United States Blames Germany? What Nonsense.
For the U.S. Treasury to criticize German economic policies is rather rich.
- The accusation that Germany is pursuing a “beggar thy neighbor” policy has been around for decades.
- With the euro well above its long-term fair value, the eurozone has reason to fault US policies, not vice versa.
- As Germany’s currency is modestly overvalued, its trade surpluses cannot be blamed on currency manipulation.
- The US says Germany is compressing domestic demand, but the US is the one cutting budgets right now.
In its Semiannual Report on International Economic and Exchange Rate Policies, the U.S. Treasury singles out Germany for a heavy dose of criticism:
“Germany’s anemic pace of domestic demand growth and dependence on exports have hampered rebalancing at a time when many other euro area countries have been under severe pressure to curb demand and compress imports.”
The accusation that Germany is de facto pursuing a “beggar thy neighbor” policy has been around for many decades. It has become pretty widespread over the course of the euro crisis. But it is justified?
First of all, the Treasury Report to Congress is usually the place to criticize countries who depress their exchange rate relative to the U.S. dollar. To use that report to criticize Germany is rather rich, to put it mildly.
With the euro trading well above its long-term fair value of 1.25 to the U.S. dollar, the eurozone would have a reason to complain about U.S. policies that artificially depress the currency, not vice versa.
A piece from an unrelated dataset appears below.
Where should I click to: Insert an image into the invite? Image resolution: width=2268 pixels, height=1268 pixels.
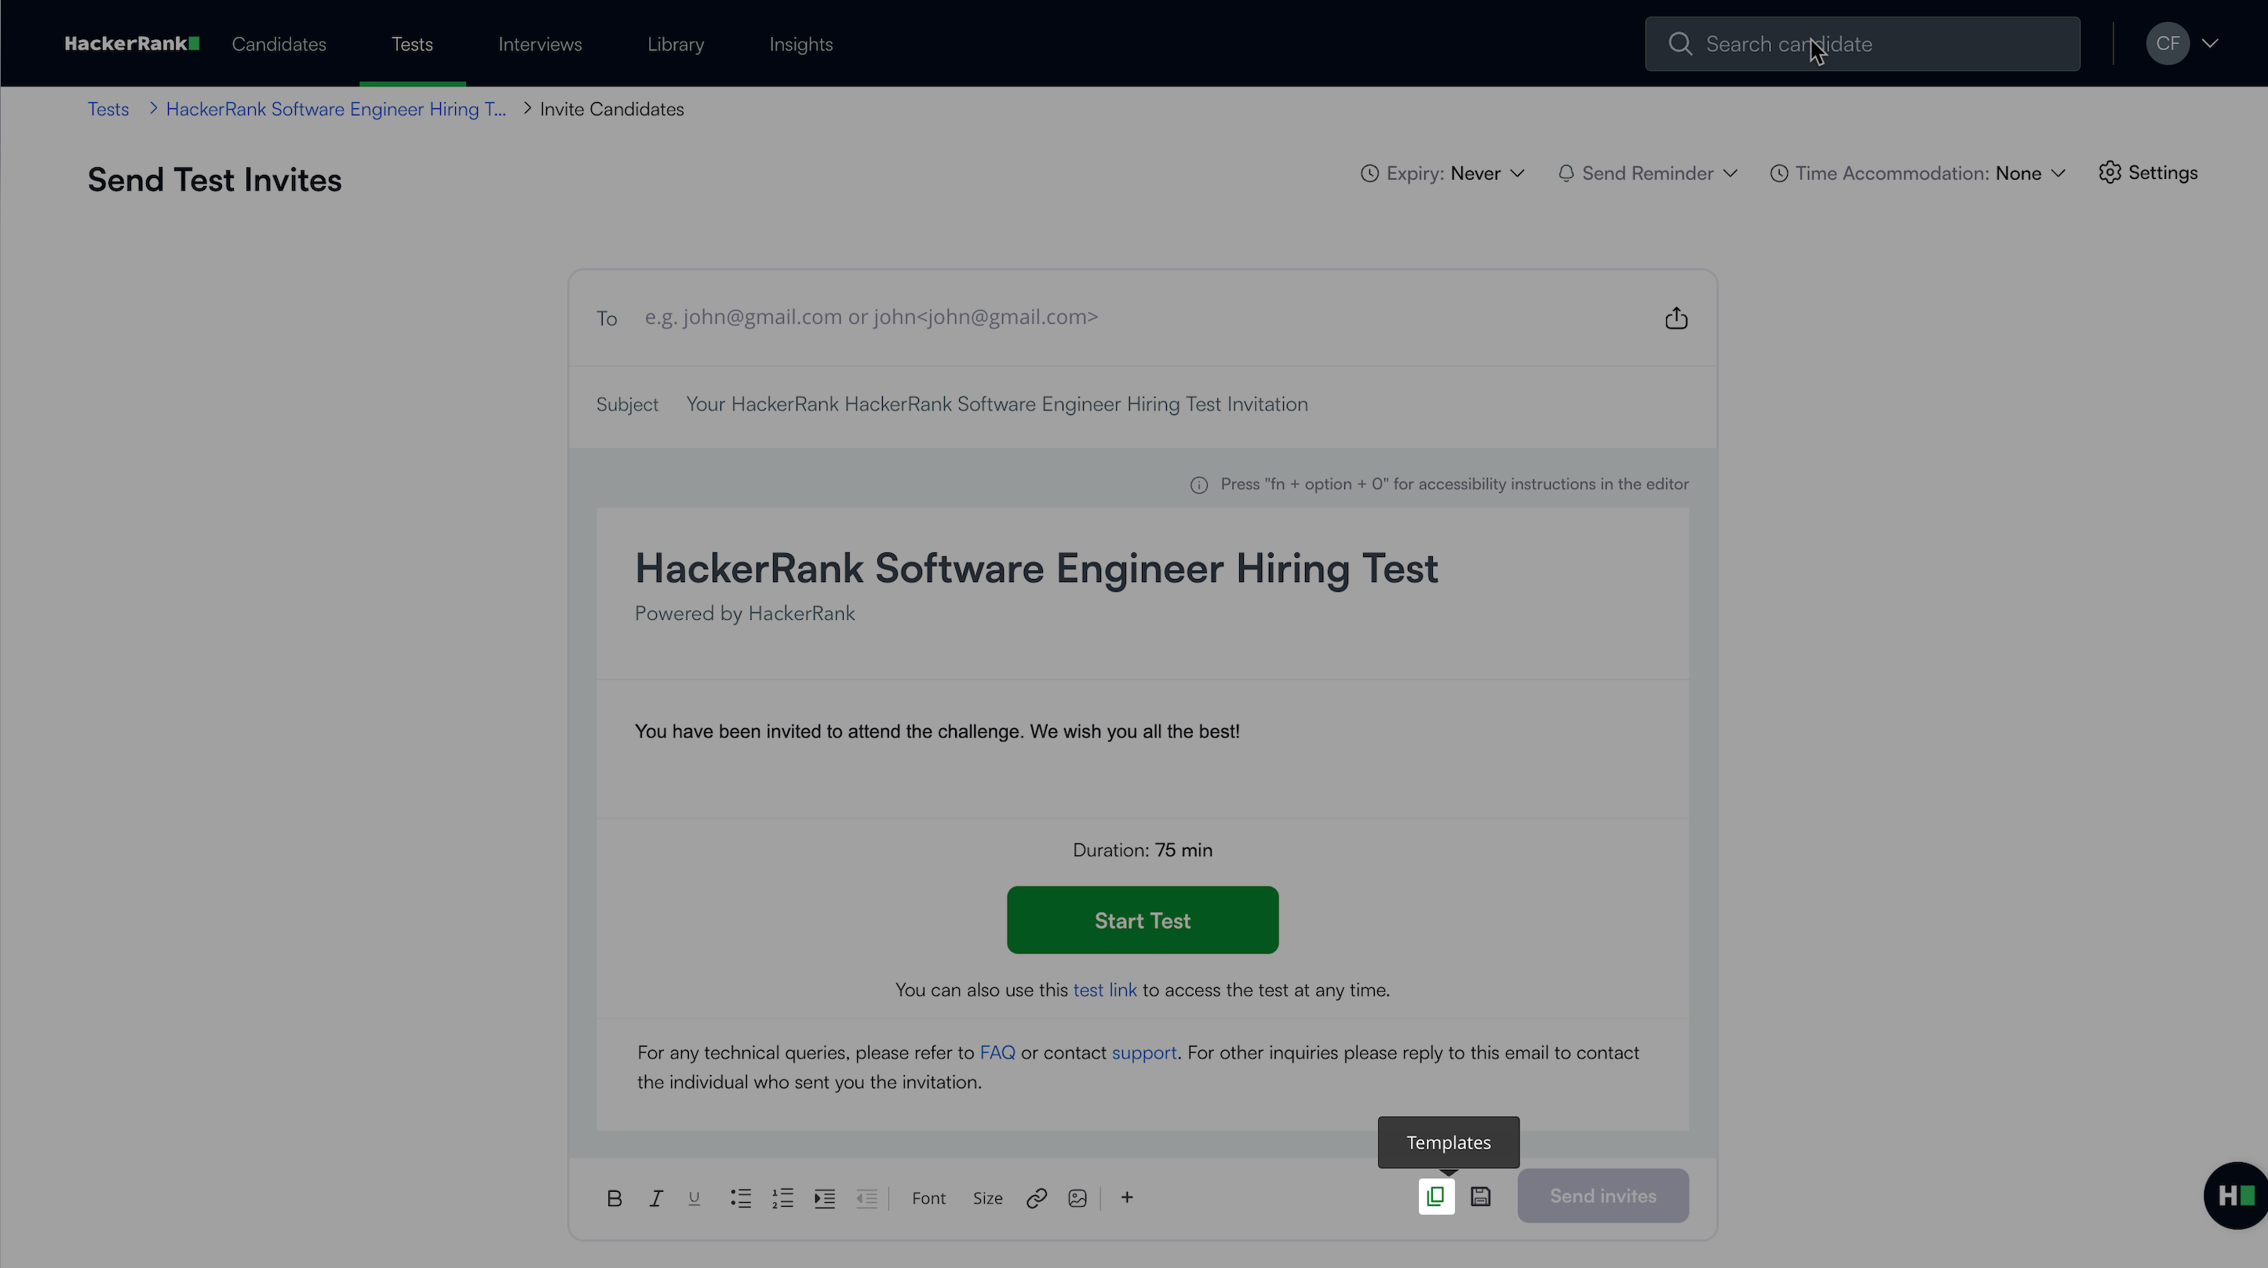point(1077,1198)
The United States should be saying thank you to the ECB for pursuing a more responsible policy than the U.S. Fed.
Second, the trade data tell a rather different story than the U.S. Treasury report. Yes, Germany is running a big current account surplus of close to 7% of GDP. But that is not hampering any rebalancing within the eurozone. Within the eurozone, the German trade surplus has come down rapidly from a pre-Lehman peak of close to 5% of German GDP to 2% now (see chart above).
That is a significant adjustment. At the same time, Germany has managed to increase its trade surplus with the rest of the world including the United States.
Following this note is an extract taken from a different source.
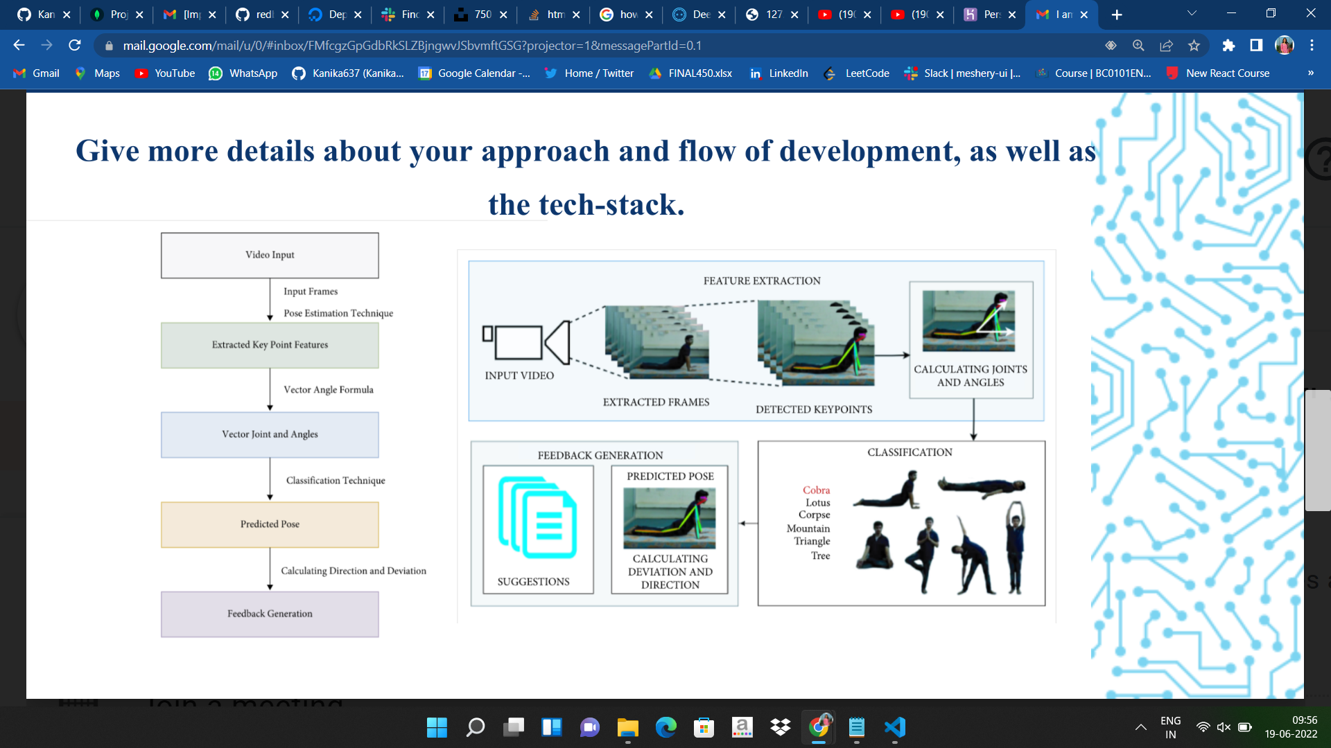1331x748 pixels.
Task: Open the Chrome three-dot menu
Action: [1312, 46]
But as Germany’s currency, the euro, is modestly overvalued, that cannot really be blamed on any German currency manipulation or the like. Germany is simply quite a competitive place. And as the rapid turnaround at the euro periphery from big current account deficits in 2008 to surpluses now shows, the euro periphery is also becoming fairly competitive.
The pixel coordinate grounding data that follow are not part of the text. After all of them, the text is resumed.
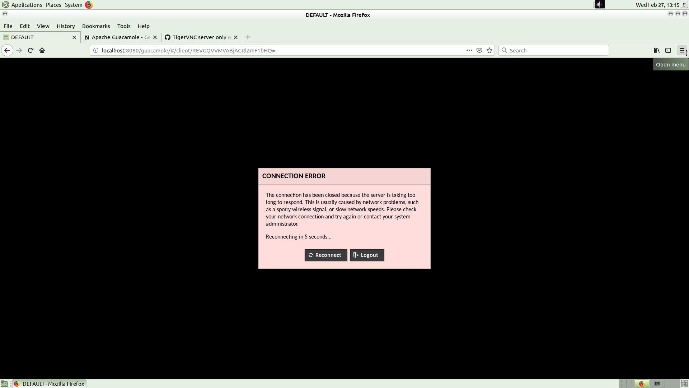Open page actions three-dot menu
This screenshot has width=689, height=388.
469,50
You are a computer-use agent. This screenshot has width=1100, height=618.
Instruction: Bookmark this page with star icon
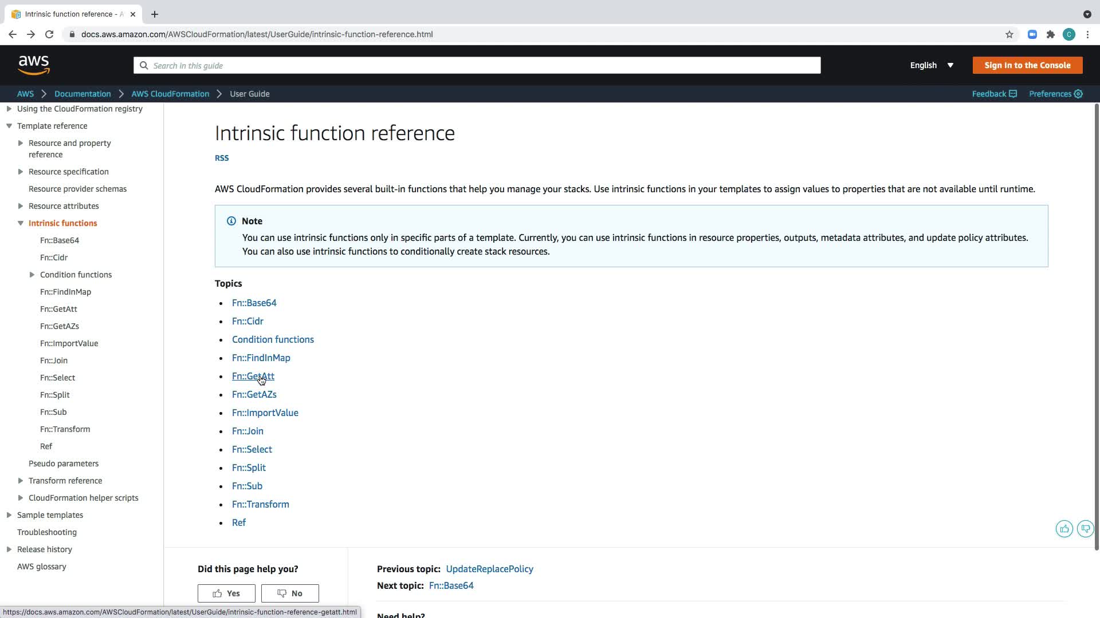[1009, 34]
Unlike U.S., Germany is not tightening fiscal policy
Third, the accusation that Germany compresses domestic demand to the detriment of its trading partners is simply wrong. Germany reformed its economy and cured its fiscal problems ten years ago. As a result, Germany today has a balanced budget.
And unlike the United States, Germany is not tightening fiscal policy. Instead, it will probably grant itself a small fiscal stimulus again in 2014. In real terms, German net exports in H1 2013 were 10% below their pre-Lehman level of 1H 2008. At the same time, final domestic demand had expanded by 3.5% in real terms.